## [WHAT IS EXPECTED]
Give every line of the items below as a JSON list of strings, one string per line, leaving out blank lines.

## [SUPPLIED MATERIAL]
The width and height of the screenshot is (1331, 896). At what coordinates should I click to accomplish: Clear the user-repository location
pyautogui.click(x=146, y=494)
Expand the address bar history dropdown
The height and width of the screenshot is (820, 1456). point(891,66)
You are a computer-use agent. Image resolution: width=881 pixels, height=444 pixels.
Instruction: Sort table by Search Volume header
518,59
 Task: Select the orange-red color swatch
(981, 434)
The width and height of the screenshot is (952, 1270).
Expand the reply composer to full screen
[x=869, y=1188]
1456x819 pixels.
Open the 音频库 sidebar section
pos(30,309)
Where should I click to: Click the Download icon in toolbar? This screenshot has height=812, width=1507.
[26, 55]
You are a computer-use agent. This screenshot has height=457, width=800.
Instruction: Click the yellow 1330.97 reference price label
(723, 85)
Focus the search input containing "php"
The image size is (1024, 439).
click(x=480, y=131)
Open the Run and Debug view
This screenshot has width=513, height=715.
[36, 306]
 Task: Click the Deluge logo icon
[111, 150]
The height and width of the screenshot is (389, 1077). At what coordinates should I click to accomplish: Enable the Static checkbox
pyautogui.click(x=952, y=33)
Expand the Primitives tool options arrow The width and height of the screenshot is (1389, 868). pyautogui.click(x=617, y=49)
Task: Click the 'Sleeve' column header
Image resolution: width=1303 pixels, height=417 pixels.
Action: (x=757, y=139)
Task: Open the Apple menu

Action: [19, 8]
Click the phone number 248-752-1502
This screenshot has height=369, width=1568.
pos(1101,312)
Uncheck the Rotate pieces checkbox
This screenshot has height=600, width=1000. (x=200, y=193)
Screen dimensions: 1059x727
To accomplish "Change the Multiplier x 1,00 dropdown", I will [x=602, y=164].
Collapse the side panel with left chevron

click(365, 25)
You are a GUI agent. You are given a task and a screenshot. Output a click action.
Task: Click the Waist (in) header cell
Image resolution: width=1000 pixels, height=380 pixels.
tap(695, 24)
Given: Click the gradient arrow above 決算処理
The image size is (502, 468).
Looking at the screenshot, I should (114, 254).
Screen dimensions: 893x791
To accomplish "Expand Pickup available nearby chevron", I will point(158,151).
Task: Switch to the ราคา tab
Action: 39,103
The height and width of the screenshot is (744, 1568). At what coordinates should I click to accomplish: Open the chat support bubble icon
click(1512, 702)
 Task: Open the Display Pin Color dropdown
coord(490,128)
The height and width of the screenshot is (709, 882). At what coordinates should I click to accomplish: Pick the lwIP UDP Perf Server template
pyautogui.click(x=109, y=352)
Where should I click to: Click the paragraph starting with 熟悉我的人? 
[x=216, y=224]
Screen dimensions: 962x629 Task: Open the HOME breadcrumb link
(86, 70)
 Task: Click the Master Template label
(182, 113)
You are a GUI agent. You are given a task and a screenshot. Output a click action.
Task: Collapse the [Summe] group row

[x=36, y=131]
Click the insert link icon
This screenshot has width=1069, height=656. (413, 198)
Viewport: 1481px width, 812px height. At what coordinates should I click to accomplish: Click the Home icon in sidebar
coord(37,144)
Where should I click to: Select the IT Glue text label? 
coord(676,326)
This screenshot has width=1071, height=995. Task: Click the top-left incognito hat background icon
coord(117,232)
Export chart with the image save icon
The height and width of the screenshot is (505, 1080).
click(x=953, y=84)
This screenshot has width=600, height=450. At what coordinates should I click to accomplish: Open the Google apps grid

## [THE COMPLETED TASK]
[
  "The width and height of the screenshot is (1331, 896). At what coordinates should I click to accomplish: Clear the user-repository location",
  "pyautogui.click(x=146, y=494)",
  "Expand the address bar history dropdown",
  "The height and width of the screenshot is (820, 1456). point(891,66)",
  "You are a computer-use agent. Image resolution: width=881 pixels, height=444 pixels.",
  "Instruction: Sort table by Search Volume header",
  "518,59",
  " Task: Select the orange-red color swatch",
  "(981, 434)",
  "The width and height of the screenshot is (952, 1270).",
  "Expand the reply composer to full screen",
  "[x=869, y=1188]",
  "1456x819 pixels.",
  "Open the 音频库 sidebar section",
  "pos(30,309)",
  "Where should I click to: Click the Download icon in toolbar? This screenshot has height=812, width=1507.",
  "[26, 55]",
  "You are a computer-use agent. This screenshot has height=457, width=800.",
  "Instruction: Click the yellow 1330.97 reference price label",
  "(723, 85)",
  "Focus the search input containing \"php\"",
  "The image size is (1024, 439).",
  "click(x=480, y=131)",
  "Open the Run and Debug view",
  "This screenshot has width=513, height=715.",
  "[36, 306]",
  " Task: Click the Deluge logo icon",
  "[111, 150]",
  "The height and width of the screenshot is (389, 1077). At what coordinates should I click to accomplish: Enable the Static checkbox",
  "pyautogui.click(x=952, y=33)",
  "Expand the Primitives tool options arrow The width and height of the screenshot is (1389, 868). pyautogui.click(x=617, y=49)",
  "Task: Click the 'Sleeve' column header",
  "Image resolution: width=1303 pixels, height=417 pixels.",
  "Action: (x=757, y=139)",
  "Task: Open the Apple menu",
  "Action: [19, 8]",
  "Click the phone number 248-752-1502",
  "This screenshot has height=369, width=1568.",
  "pos(1101,312)",
  "Uncheck the Rotate pieces checkbox",
  "This screenshot has height=600, width=1000. (x=200, y=193)",
  "Screen dimensions: 1059x727",
  "To accomplish \"Change the Multiplier x 1,00 dropdown\", I will [x=602, y=164].",
  "Collapse the side panel with left chevron",
  "click(365, 25)",
  "You are a GUI agent. You are given a task and a screenshot. Output a click action.",
  "Task: Click the Waist (in) header cell",
  "Image resolution: width=1000 pixels, height=380 pixels.",
  "tap(695, 24)",
  "Given: Click the gradient arrow above 決算処理",
  "The image size is (502, 468).",
  "Looking at the screenshot, I should (114, 254).",
  "Screen dimensions: 893x791",
  "To accomplish \"Expand Pickup available nearby chevron\", I will point(158,151).",
  "Task: Switch to the ราคา tab",
  "Action: 39,103",
  "The height and width of the screenshot is (744, 1568). At what coordinates should I click to accomplish: Open the chat support bubble icon",
  "click(1512, 702)",
  " Task: Open the Display Pin Color dropdown",
  "coord(490,128)",
  "The height and width of the screenshot is (709, 882). At what coordinates should I click to accomplish: Pick the lwIP UDP Perf Server template",
  "pyautogui.click(x=109, y=352)",
  "Where should I click to: Click the paragraph starting with 熟悉我的人? ",
  "[x=216, y=224]",
  "Screen dimensions: 962x629 Task: Open the HOME breadcrumb link",
  "(86, 70)",
  " Task: Click the Master Template label",
  "(182, 113)",
  "You are a GUI agent. You are given a task and a screenshot. Output a click action.",
  "Task: Collapse the [Summe] group row",
  "[x=36, y=131]",
  "Click the insert link icon",
  "This screenshot has width=1069, height=656. (413, 198)",
  "Viewport: 1481px width, 812px height. At what coordinates should I click to accomplish: Click the Home icon in sidebar",
  "coord(37,144)",
  "Where should I click to: Select the IT Glue text label? ",
  "coord(676,326)",
  "This screenshot has width=1071, height=995. Task: Click the top-left incognito hat background icon",
  "coord(117,232)",
  "Export chart with the image save icon",
  "The height and width of the screenshot is (505, 1080).",
  "click(x=953, y=84)",
  "This screenshot has width=600, height=450. At what coordinates should I click to accomplish: Open the Google apps grid"
]